▶ _SOURCE DATA_
*** Begin section ***

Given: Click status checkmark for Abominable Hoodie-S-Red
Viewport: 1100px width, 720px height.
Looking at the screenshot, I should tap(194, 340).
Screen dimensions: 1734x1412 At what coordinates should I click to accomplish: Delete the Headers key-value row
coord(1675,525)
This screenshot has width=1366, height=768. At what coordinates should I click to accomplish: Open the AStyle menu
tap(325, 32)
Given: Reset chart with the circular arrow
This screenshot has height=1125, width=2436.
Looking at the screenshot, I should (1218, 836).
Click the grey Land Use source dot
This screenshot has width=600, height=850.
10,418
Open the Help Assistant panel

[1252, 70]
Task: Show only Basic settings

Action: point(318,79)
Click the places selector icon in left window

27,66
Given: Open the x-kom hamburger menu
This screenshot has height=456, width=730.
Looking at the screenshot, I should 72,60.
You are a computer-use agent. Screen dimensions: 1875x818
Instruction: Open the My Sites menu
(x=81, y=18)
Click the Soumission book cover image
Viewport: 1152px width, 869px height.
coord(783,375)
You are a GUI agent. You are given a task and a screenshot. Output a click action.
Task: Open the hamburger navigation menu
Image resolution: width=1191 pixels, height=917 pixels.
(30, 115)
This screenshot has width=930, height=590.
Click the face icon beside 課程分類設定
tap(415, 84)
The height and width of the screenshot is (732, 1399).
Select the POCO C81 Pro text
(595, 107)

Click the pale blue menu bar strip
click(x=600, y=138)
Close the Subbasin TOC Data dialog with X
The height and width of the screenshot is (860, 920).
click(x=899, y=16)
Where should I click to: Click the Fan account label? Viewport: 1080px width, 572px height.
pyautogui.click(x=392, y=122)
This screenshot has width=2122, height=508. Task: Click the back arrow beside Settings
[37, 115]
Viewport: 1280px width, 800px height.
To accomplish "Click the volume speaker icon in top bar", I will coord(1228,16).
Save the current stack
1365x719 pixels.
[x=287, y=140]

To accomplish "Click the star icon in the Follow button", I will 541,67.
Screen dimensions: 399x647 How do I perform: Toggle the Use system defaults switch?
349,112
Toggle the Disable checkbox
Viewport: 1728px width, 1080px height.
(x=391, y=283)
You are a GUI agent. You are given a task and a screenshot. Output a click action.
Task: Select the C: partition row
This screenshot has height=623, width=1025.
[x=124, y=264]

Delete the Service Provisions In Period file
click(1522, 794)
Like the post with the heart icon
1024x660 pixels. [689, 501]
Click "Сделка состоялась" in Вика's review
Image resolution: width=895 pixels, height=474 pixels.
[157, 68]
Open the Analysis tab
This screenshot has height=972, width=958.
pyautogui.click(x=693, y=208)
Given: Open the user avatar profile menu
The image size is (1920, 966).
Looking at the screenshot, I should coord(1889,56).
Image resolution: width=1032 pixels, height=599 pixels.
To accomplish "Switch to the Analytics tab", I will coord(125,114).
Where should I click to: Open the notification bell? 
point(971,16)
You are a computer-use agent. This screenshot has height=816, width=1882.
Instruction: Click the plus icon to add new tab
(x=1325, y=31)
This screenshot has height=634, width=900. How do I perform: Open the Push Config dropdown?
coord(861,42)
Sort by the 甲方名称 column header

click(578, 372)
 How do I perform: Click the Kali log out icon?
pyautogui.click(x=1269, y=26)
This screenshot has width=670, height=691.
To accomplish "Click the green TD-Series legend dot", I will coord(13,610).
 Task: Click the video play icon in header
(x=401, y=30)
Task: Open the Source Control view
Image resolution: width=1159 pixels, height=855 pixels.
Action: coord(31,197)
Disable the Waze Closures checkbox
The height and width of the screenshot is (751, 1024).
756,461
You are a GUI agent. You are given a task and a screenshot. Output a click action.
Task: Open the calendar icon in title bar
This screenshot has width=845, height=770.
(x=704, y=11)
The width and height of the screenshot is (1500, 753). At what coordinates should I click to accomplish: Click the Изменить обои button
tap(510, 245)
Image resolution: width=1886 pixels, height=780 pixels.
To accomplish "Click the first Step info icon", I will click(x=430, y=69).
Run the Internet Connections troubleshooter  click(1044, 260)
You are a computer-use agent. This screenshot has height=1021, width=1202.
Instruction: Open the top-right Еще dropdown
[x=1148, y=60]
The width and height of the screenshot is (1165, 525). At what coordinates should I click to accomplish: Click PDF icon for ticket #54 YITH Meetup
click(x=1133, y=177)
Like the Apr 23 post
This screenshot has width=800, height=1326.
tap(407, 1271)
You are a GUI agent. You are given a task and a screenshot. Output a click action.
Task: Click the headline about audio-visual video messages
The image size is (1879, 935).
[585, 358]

*** End section ***

▶ _TASK GOAL_
Only lines holding the word "computer" are wanted here; copy each from the listing.

▶ _EXPECTED OUTPUT_
You are a computer-use agent. Screen dimensions: 1875x818
You are a computer-use agent. This screenshot has height=816, width=1882.
You are a computer-use agent. This screenshot has height=1021, width=1202.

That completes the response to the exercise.